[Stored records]

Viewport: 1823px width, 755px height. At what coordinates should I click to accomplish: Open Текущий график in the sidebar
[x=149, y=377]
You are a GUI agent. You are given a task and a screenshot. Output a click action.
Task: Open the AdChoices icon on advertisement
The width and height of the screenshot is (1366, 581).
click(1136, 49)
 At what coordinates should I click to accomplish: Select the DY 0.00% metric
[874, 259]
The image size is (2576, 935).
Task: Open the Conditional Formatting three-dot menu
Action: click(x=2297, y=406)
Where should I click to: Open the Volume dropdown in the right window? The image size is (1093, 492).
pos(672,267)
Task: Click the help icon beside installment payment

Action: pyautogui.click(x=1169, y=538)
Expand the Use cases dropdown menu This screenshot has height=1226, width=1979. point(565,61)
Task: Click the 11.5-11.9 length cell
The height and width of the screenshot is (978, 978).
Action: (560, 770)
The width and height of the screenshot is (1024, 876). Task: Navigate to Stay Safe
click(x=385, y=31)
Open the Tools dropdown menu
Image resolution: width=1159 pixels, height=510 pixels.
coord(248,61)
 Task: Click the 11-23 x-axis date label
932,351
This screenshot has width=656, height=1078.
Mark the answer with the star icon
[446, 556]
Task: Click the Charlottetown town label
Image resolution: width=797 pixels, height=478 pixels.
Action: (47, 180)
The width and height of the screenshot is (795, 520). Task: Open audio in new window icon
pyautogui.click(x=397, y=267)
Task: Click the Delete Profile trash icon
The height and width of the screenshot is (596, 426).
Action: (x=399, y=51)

WORK REQUIRED
Go through the records. Copy each line where "This" appears.

ANSWER AREA
Expand the Use cases dropdown menu This screenshot has height=1226, width=1979. point(565,61)
This screenshot has width=656, height=1078.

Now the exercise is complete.